● **Data records**

Segment Open

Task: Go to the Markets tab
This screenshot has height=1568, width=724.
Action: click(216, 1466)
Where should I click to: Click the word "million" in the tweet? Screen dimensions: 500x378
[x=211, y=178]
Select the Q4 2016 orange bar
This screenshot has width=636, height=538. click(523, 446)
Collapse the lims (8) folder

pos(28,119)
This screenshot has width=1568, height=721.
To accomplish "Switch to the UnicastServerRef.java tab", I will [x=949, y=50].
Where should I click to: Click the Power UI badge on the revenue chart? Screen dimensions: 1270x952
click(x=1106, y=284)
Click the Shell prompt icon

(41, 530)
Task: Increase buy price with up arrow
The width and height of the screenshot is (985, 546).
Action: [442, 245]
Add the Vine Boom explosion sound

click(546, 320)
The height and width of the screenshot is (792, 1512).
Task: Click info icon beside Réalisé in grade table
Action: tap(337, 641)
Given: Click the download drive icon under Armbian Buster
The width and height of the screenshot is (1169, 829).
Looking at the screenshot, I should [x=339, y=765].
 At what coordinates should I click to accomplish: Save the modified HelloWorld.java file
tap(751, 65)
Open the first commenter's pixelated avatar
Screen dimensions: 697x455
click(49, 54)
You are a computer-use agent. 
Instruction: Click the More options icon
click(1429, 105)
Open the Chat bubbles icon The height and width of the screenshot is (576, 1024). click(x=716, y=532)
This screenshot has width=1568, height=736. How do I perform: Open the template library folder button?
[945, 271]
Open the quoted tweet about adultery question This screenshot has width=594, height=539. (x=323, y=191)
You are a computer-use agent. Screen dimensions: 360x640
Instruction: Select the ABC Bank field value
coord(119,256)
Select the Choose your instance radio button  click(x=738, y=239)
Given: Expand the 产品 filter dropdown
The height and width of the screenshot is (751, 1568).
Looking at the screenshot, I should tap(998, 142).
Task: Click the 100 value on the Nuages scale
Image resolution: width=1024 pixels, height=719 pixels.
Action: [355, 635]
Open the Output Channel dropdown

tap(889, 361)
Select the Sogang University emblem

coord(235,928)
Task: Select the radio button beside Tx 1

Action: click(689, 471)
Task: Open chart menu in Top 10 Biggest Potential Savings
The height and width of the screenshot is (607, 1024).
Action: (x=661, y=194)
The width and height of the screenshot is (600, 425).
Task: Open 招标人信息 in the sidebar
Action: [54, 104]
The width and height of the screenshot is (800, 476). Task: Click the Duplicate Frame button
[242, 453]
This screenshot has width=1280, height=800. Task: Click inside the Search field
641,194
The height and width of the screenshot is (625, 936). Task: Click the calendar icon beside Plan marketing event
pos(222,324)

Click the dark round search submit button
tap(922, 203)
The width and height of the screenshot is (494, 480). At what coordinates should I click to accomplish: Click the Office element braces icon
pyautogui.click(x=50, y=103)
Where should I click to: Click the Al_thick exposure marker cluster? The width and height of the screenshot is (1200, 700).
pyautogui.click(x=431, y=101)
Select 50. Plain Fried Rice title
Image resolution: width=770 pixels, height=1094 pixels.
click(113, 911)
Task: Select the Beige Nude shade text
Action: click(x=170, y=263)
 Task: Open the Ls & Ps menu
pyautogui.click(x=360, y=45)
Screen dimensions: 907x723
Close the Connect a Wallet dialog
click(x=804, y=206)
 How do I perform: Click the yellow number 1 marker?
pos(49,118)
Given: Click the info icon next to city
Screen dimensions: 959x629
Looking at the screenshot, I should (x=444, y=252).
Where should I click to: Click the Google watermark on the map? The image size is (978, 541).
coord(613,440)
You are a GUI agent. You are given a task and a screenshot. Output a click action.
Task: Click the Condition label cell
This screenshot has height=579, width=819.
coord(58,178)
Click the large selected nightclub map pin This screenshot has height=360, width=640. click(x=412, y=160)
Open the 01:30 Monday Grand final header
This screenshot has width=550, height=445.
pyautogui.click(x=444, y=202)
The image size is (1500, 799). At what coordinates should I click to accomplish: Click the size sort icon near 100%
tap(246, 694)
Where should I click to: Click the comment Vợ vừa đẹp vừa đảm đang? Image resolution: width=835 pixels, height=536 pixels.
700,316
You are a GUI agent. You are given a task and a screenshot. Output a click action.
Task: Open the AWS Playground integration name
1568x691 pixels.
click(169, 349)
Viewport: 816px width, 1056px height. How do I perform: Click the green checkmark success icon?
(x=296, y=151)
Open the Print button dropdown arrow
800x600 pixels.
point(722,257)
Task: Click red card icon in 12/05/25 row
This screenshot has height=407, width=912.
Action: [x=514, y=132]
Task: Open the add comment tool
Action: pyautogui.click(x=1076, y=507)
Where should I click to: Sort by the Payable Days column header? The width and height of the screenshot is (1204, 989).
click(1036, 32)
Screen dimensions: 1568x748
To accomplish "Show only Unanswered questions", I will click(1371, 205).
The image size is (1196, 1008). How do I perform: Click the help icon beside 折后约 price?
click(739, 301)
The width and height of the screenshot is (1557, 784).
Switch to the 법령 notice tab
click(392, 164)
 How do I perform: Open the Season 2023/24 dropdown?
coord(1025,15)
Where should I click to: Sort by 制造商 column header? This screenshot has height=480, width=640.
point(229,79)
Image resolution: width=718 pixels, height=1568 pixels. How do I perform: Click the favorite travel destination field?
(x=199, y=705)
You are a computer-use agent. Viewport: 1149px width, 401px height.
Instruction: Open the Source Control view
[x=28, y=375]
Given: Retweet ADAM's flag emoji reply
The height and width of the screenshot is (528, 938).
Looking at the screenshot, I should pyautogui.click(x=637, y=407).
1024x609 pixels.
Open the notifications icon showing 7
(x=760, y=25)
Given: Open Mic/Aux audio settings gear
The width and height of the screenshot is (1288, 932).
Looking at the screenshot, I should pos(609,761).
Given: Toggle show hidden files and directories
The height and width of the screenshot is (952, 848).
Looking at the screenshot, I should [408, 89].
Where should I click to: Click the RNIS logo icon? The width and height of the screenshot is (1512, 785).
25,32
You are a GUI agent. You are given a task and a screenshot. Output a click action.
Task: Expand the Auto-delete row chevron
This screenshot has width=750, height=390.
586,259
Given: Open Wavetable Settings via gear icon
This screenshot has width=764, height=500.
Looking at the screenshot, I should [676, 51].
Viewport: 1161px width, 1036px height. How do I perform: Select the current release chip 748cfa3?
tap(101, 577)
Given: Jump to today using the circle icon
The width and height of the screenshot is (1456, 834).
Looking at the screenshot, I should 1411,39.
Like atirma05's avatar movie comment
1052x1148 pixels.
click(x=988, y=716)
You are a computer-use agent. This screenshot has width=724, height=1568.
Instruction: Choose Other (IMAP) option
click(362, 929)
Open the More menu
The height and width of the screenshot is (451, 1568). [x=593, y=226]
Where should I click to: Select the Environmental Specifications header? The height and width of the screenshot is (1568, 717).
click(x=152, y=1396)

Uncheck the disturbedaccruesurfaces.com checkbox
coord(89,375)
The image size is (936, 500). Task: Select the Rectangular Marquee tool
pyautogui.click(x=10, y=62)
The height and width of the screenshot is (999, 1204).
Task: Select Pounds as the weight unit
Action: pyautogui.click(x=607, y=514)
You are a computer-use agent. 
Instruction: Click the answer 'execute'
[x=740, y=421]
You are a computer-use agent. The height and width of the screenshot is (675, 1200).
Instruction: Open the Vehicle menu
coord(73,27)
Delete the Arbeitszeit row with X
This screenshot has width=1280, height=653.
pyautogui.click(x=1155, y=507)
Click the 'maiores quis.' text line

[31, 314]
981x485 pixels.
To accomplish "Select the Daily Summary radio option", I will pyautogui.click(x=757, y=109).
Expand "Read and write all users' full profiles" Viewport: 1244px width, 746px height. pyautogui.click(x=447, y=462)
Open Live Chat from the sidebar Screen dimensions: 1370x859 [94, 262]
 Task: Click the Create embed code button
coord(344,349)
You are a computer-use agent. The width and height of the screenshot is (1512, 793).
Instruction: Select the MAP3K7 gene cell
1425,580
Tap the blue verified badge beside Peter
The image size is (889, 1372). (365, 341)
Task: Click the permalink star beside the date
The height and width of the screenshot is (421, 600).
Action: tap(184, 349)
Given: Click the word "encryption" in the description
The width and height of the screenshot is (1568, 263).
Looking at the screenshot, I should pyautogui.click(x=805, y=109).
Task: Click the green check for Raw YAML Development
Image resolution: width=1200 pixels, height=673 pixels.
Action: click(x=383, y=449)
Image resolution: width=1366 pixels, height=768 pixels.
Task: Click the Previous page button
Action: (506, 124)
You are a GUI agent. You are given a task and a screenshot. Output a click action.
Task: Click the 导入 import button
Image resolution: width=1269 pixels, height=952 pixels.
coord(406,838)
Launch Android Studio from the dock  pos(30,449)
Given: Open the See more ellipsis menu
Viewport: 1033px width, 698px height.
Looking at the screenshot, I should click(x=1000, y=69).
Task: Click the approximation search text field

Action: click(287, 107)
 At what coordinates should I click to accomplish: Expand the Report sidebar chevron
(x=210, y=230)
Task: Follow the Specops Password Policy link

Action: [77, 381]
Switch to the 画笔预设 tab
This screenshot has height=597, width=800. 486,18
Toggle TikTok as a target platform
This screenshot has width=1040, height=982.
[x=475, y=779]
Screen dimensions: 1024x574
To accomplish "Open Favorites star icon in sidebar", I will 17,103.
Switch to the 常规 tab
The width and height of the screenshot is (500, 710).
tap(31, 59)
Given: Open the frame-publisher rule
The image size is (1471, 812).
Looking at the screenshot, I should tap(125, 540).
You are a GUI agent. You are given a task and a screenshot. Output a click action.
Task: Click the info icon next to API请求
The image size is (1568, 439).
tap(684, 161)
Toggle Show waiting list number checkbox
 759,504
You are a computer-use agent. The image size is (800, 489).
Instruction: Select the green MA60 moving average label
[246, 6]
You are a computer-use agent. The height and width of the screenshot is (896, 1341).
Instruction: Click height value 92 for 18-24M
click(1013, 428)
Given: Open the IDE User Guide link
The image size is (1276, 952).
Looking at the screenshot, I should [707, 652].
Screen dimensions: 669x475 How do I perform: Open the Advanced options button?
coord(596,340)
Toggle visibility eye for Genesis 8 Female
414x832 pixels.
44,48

Segment Closed

Answer with one number, namely how many lines in the records contain the string "gear".

2